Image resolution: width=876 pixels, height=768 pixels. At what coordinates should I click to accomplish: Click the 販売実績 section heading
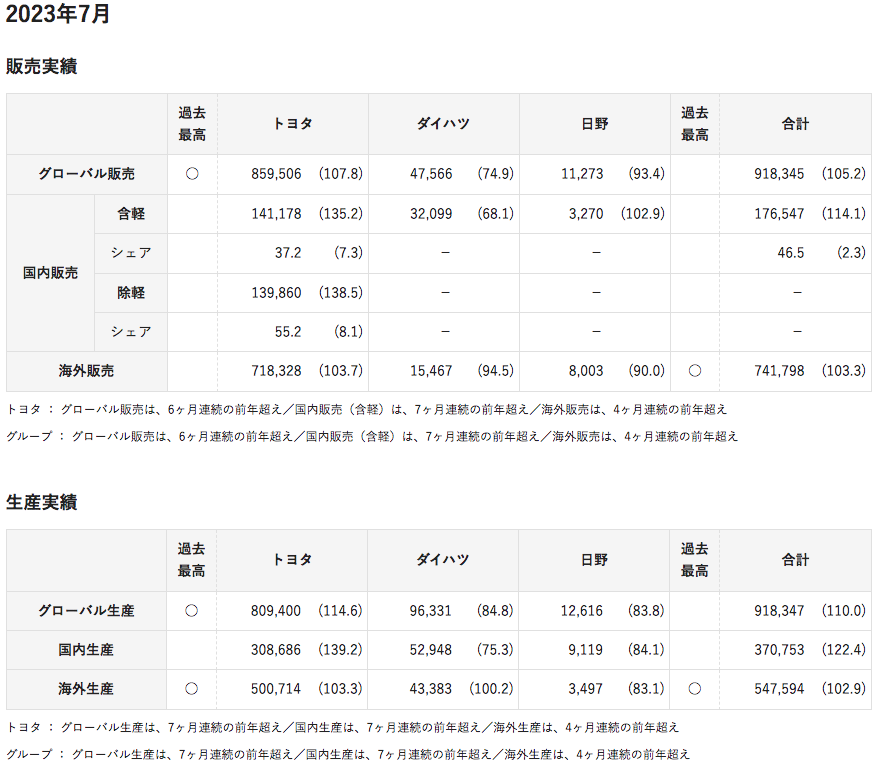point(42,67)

--

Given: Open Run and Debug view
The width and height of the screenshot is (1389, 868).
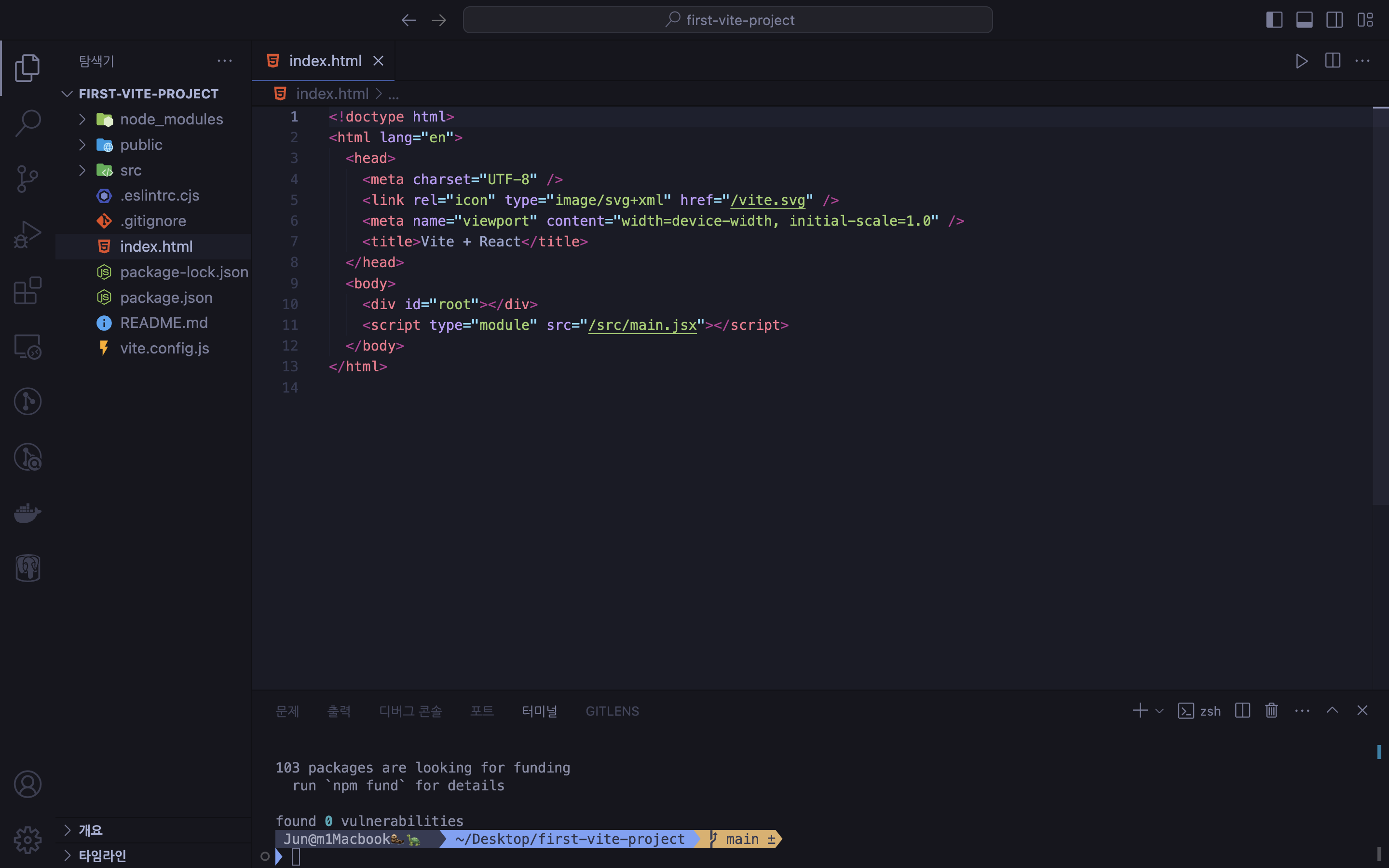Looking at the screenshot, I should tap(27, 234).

## GIVEN TASK
Copy the data word for word, starting with the line that contains "Image resolution: width=876" and continuing through the line that contains "point(42,67)", and leave the pictures out.

## REPLY
Image resolution: width=876 pixels, height=768 pixels. At what coordinates should I click to accomplish: Click the 販売実績 section heading
point(42,67)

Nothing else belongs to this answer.